Wednesday, November 25, 2009

Bay Area Home Prices Posied for Another Downturn?

The Case-Shiller numbers are out and we've updated our monthly graph of the data to the right. As usual, we've included futures market data on the index from the CME to get a view of where the market thinks home prices are heading.

Granted, these future contracts barely trade. But it was interesting to see that the price of the June 2010 contracts got pushed down significantly. As you can see, continued declines in Bay Area homes are expected.

The real catalyst to real estate taking another hit will be when interest rates rise. Most economists expect this to occur in early 2010. That plays out well with the data in the graph.


  1. Whoa.I picked a bad week to stop sniffing glue...

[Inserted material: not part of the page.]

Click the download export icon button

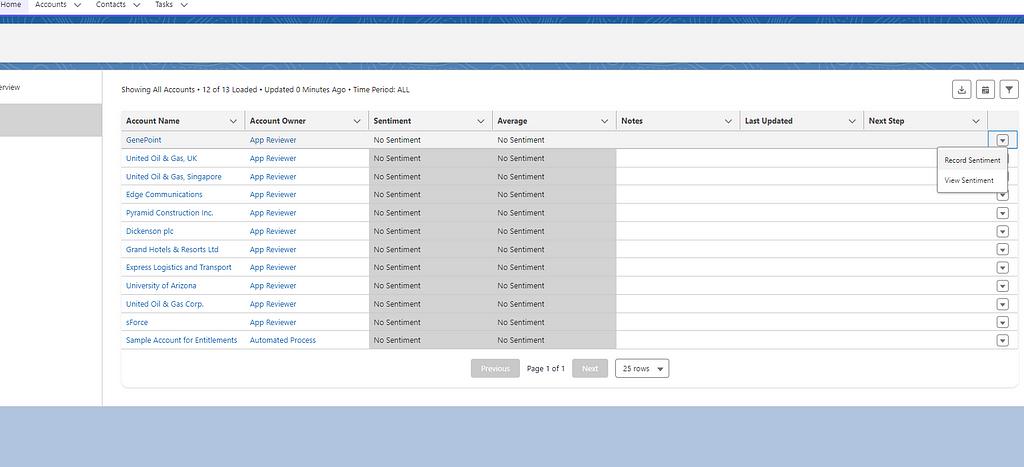click(x=961, y=90)
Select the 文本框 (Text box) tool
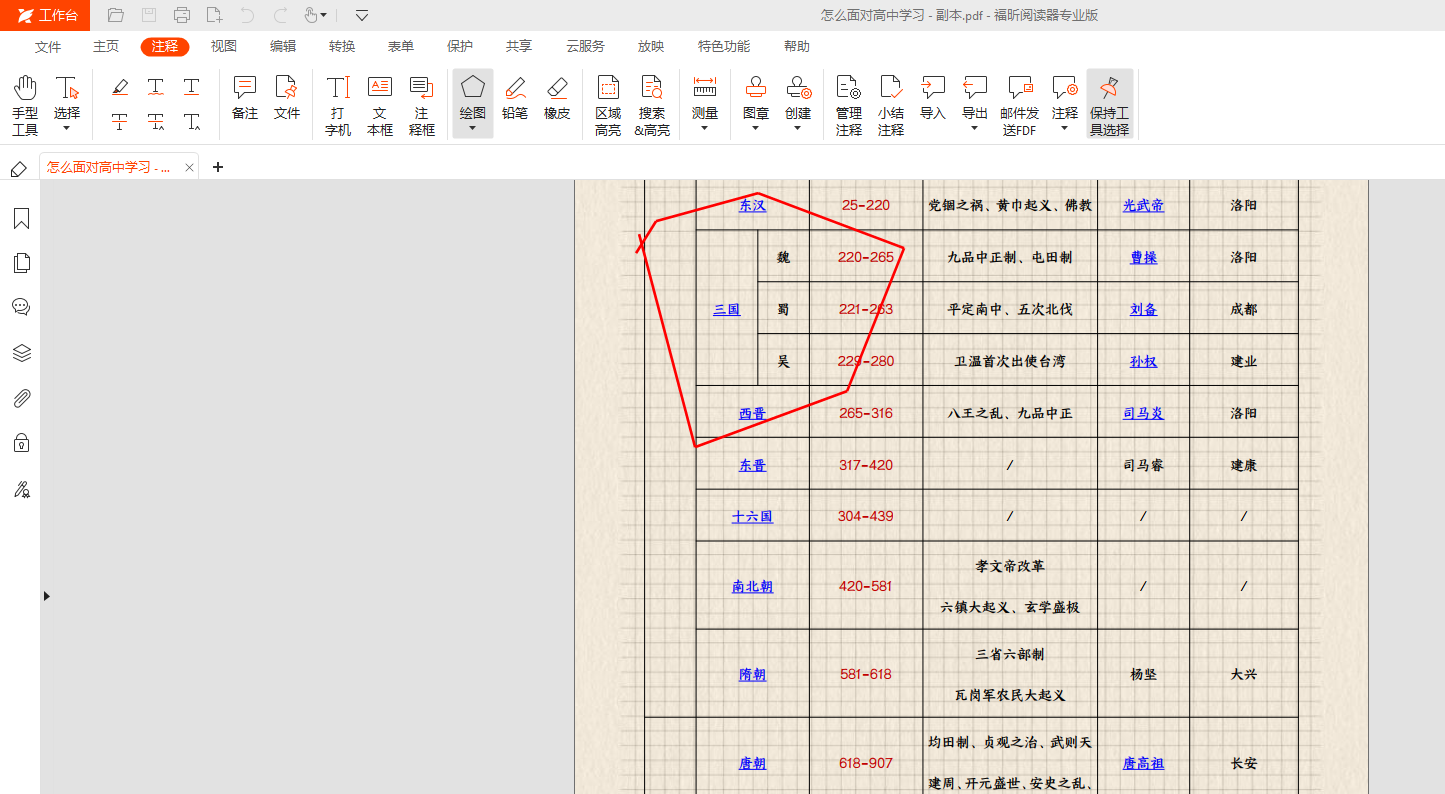The width and height of the screenshot is (1445, 794). point(380,104)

  2. The markets and economy need to "RESET" because to the false and cheap credit caused by the Federal Reserve and their partner's in crime, government. Both of them make big bucks off of inflationary policies and increased values. That's why government loves to take percentages... higher price/cost more profit for plutocracy.

    Natural laws of sound economics and the taxpayers need the corrections, but government and banks are propping the system up, because they both have too much to loose... much more than the people. The biggest slice for them to lose, POWER and CONTROL.

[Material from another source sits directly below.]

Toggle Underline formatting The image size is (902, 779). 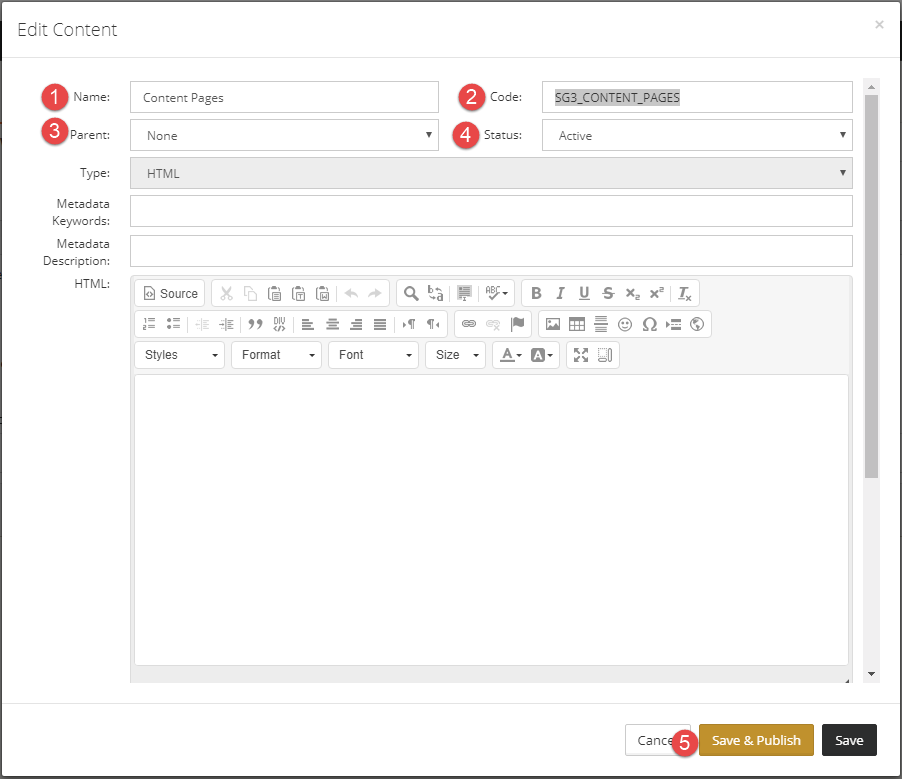pos(584,293)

    Now you know why government stole from the people to bailout the banks and turn Wall st into a artificially welfare funded casino.

    It's called FIAT money system.

  3. We have been through this all before in the S&L crisis. I had the unfortunate assignmnt of working as a government contractor packaging up failed properties and sellling them of for the government and financial institutions. What is different is the number of Americans unemployed and low interest rates which effectively means our we are low on gas to get out of this recovery quickly. However, the answers as they were in the 80's are ever present in our history books, lower taxes, deregulate (yes deregulate) and provide incentives for investment. Jobs are created by wealth generation and I am sorry to say providing more bailouts and handouts is not the answer. We have no one to blame but ourselves as we vote the individuals into office who in large part caused this mess and we (collectively) took advantage of low teaser interest rates, did not read the fine print and now are claiming we were fooled. As for me, I am investing outside of the country until the end of 2010 or early 2011 when I expected real estate to again have potential again in the US.